Abstract 229: Hydrogen sulfide donor, the Organic Polysulfide Diallyl Trisulfide Augments Ischemia-induced Angiogenesis by Upregulation of VEGF-Akt-eNOS Pathway

Abstract

Introduction: Hydrogen sulfide (H2S) upregulates anti-oxidant, anti-apoptosis, anti-inflammatory, and cell survival. H2S plays an extremely important role in the homeostasis of the cardiovascular system and in the pathogenesis of cardiovascular disease. The diallyl trisulfide (DATS) is a polysulfide constituent found in garlic oil, and known as H2S donor that is able to release H2S continuously. Peripheral artery disease (PAD) causes considerable morbidity and mortality. The aim of this study was investigate whether the DATS would augment ischemia-induced angiogenesis. Methods: The unilateral permanent femoral artery ligation was performed in C57BL/6J mice (8-10 weeks old, n=8-10/group) and eNOS KO mice (8-10 weeks old, n=5-8/group), and vehicle or DATS (500 μg/kg/day) was injected intra-peritonealy up to 1 week following the hind limb ischemia (HLI). We evaluated the blood flow recovery using the laser Doppler perfusion image and capillary density stained with CD31 at 3 weeks following HLI. We assessed VEGF level by qPCR analysis and activations of eNOS and Akt by western blot analysis in ischemic tissues. Moreover, we cultured HUVECs in a hypoxic chamber with serum starvation for 24 hour, and then evaluated apoptosis by tunnel staining and oxidative stress by DHE staining with or without DATS (50 μmol). We also evaluated activations of eNOS and Akt in cultured HUVECs with or without DATS. Results: DATS treatment significantly increased blood flow (0.45 vs 0.78,p<0.05) and capillary density (1.57 vs 1.85,p<0.05) at 3 weeks following HLI compared to vehicle. DATS also increased mRNA level of VEGF and activation of Akt and eNOS at 3 days following HLI. On the other hand, DATS treatment failed to increase blood flow and capillary density at 3 weeks following HLI in eNOS KO mice. The DATS treatment inhibited apoptosis and oxidative stress in cultured HUVECs via activation of Akt and eNOS pathway in vitro. Conclusions: Our results indicate that DATS treatment could augment ischemia-induced angiogenesis by upregulation of VEGF-Akt-eNOS pathway that leads to inhibitions of apoptosis and oxidative stress. These results suggest that administration of H2S releasing agents might be efficacious for the treatment of PAD.

= = = =

Directions -
(A) Decide whether each statement agrees with the abstract on diallyl trisulfide, and for each give yes or no along with the deciding words of the abstract, quoted exactly. (i) DATS was given by intraperitoneal injection at 500 μg/kg/day for up to one week after hind limb ischemia. (ii) In eNOS KO mice, DATS treatment raised blood flow at 3 weeks after hind limb ischemia. (iii) VEGF level in ischemic tissues was measured by western blot analysis.
(B) In the abstract on diallyl trisulfide, what was used to stain tissue when capillary density was evaluated?

Recorded data -
= = = =

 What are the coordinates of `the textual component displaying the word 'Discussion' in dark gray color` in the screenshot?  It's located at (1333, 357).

= = = =

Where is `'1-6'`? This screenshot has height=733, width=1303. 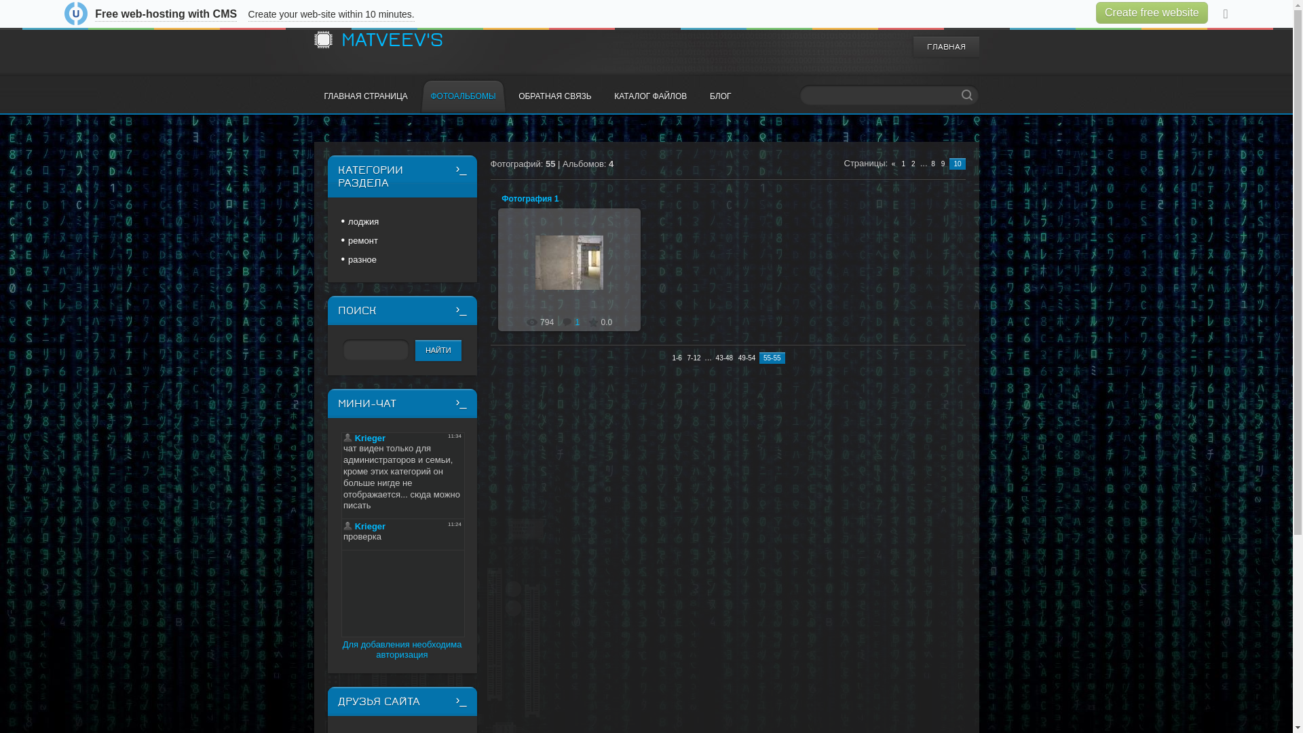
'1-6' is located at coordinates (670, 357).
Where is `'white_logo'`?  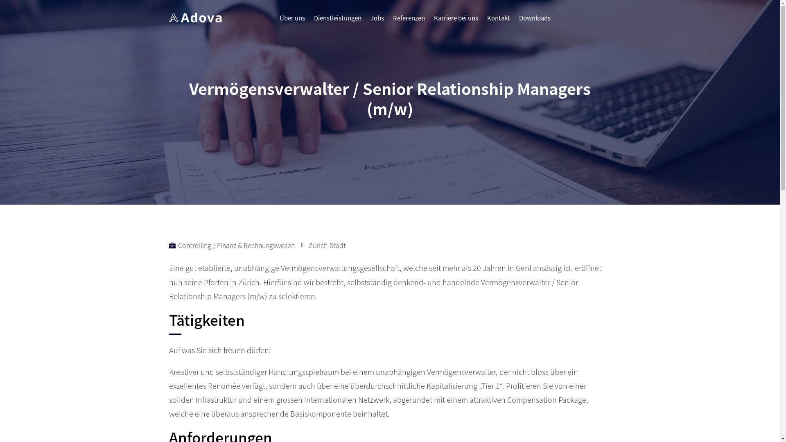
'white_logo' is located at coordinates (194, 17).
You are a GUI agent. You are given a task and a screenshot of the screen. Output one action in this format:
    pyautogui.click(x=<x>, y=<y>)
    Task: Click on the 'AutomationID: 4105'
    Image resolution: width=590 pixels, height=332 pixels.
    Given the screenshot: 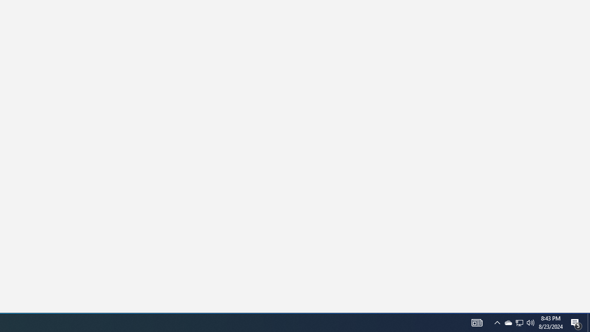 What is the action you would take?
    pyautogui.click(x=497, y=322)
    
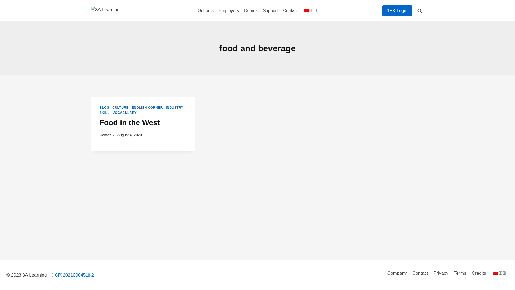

= = = =

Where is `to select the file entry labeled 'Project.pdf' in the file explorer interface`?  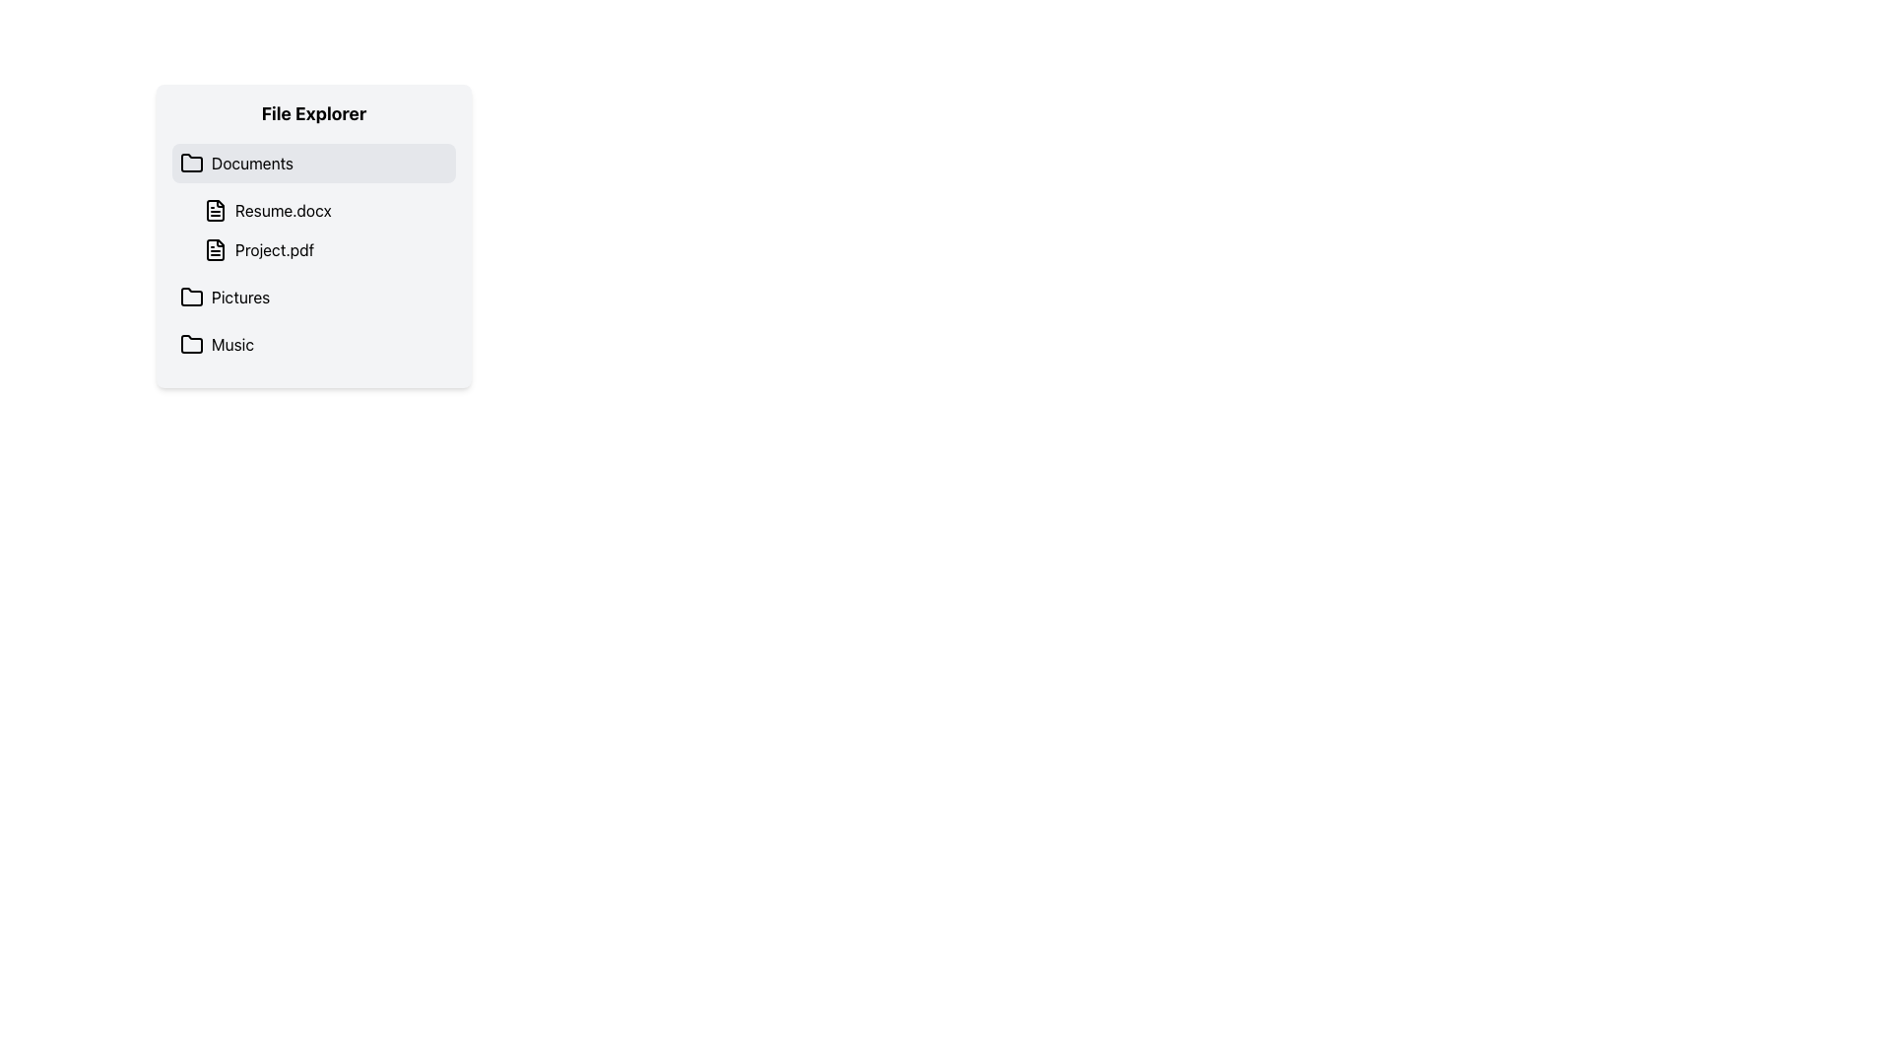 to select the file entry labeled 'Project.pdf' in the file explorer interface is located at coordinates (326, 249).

= = = =

Responses per task -
(A)
(i) Yes: "vehicle or DATS (500 μg/kg/day) was injected intra-peritonealy up to 1 week following the hind limb ischemia (HLI)"
(ii) No: "DATS treatment failed to increase blood flow and capillary density at 3 weeks following HLI in eNOS KO mice"
(iii) No: "We assessed VEGF level by qPCR analysis"

(B) CD31